嫁が監禁されて逃げた後に警官を人質にとって耳をかじってた?のはなんで???とこれが1番の謎!
最後に殺した男との関係もよくわからないし、結局お腹の子供の父親は誰なんだ??????
ハン・ソッキュvsソル・ギョング
と見せかけて。
いきなりのあのモノローグでうへえとなるが、違和感を放置しておいたら、あの回収にオオッと唸らされる。

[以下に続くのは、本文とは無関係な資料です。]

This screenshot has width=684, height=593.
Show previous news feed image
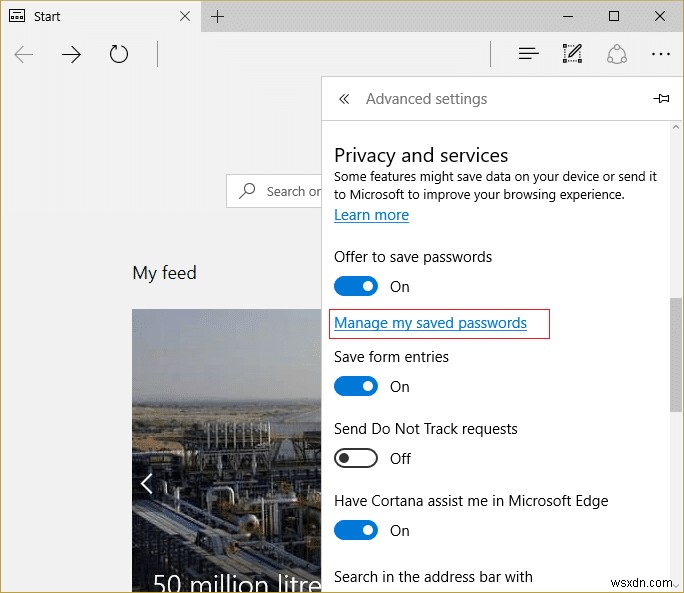(x=147, y=484)
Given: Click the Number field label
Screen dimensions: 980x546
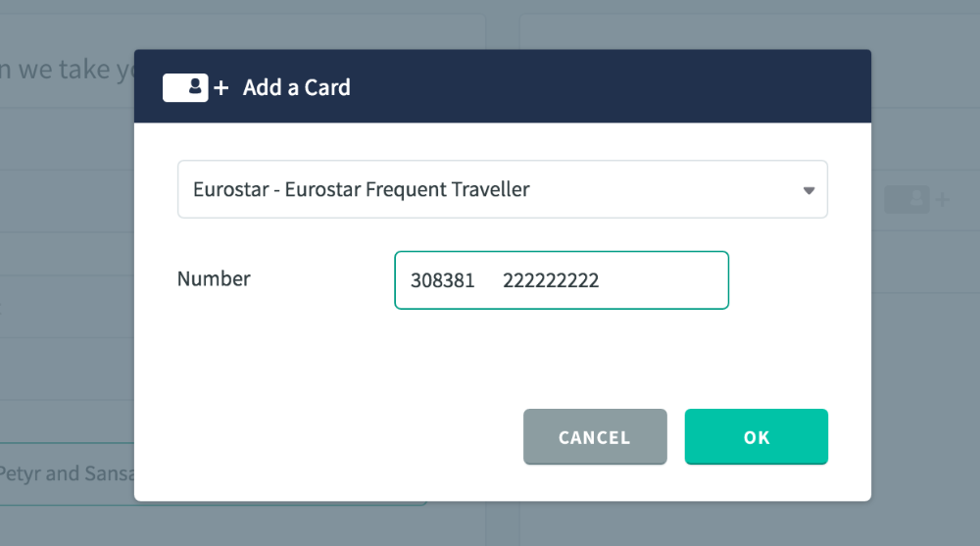Looking at the screenshot, I should coord(214,278).
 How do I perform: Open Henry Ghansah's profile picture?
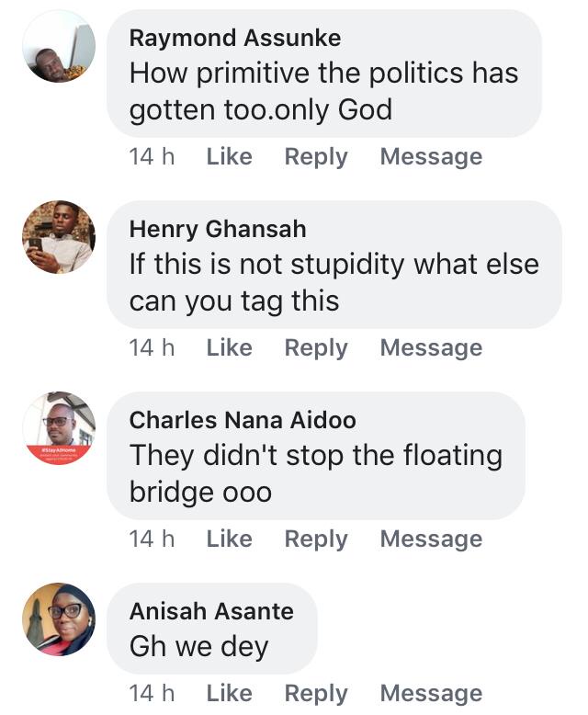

ただもう少し整理して組み立ててあれば、もっと驚いたかもしれない。とはいえこのくらいの説明しなささはよい。最後えげつなく映すかと思ったが。
ソル・ギョングを覚えた。
浮かび上がる悪
殊に映画などで描かれるクリーンな議員には敵や問題が多い。
政敵、身内の裏切り。家族の問題。本作の場合、後者。
次期知事選出馬も期待されるほど人気の市議会議員のミョンフェ。
ある夜帰宅すると、息子がひき逃げ死亡事故を起こした事を知る。
苦渋の決断で明るみになる前に、遺体を現場に遺棄し、息子に自首させ、自身も責任を取って出馬を断念。
これで全て事なき終える筈だった…。
被害者の父、ジュンシク。
やり場のない悲しみと怒りをミョンフェら加害者にぶつける。
そんなジュンシクが思わぬ言葉を発する。
「嫁はどうした!?」
嫁…?
被害者には妻リョナが居たのだ。
事件当日も一緒だったという。
ジュンシクはリョナを捜す。
調べる内に、リョナが妊娠している事を知る。
身を案じ、捜し出して、無事でいてくれたら。
一方のミョンフェにとっては…。
完璧に隠蔽した筈だった。
そこへ突然現れた“目撃者”。
またしても窮地に立たされる。果たしてそれは、息子の身か、自分の政治的立場か。
一刻も早く見つけ出さなくては。
ありがたい事にこういう時、政治家の周りにはその筋の連中が群がってくる。
見つけ出し、そしてその時は…。
加害者の父と被害者の父。
一件のひき逃げ死亡事故が二人の父親の運命を交錯させ、狂わす…。
ハン・ソッキュとソル・ギョングの韓国2大名優のケミストリーも素晴らしい。
個人的には、ジュンシク役のギョングの哀愁漂うやるせなさに一票投じたい。
平凡な一庶民ながら、自分の足でリョナの行方を捜すジュンシク。
クリーンなイメージは何処へやら、何をしてでもリョナを捜すミョンフェ。
先に見つけたのは、ミョンフェ。
再び決断迫られる。
身の保身か、それとも…。
選んだのは、彼の中にはまだ、罪悪感はあった。
ジュンシクもリョナと再会。
ジュンシク自身も事故当日の事を調べ、リョナの証言から不審を募らせ、これは単なる事故じゃなく隠蔽含みの殺人だと確信する。
が、ジュンシクには弱みが。
リョナは不法滞在者。現在収監中で、送還されてしまう。
これを何とか出来るのは“政治的な力”…。
ジュンシクはミョンフェが政治の世界にカムバックする為に一肌脱ぐ手伝いをする事に。
例え不条理な事が起きても、弱者は強者の前に膝を屈するしかないのか…?
加害者の父と被害者の父が対する話と思っていたら、
不条理な格差社会や、ダークで濃密で不穏なサスペンス・ミステリーも盛り付け。
また中盤から、ある人物の存在が非常に大きくクローズアップされてくる。その謎、過去、周囲で起きる不審死…。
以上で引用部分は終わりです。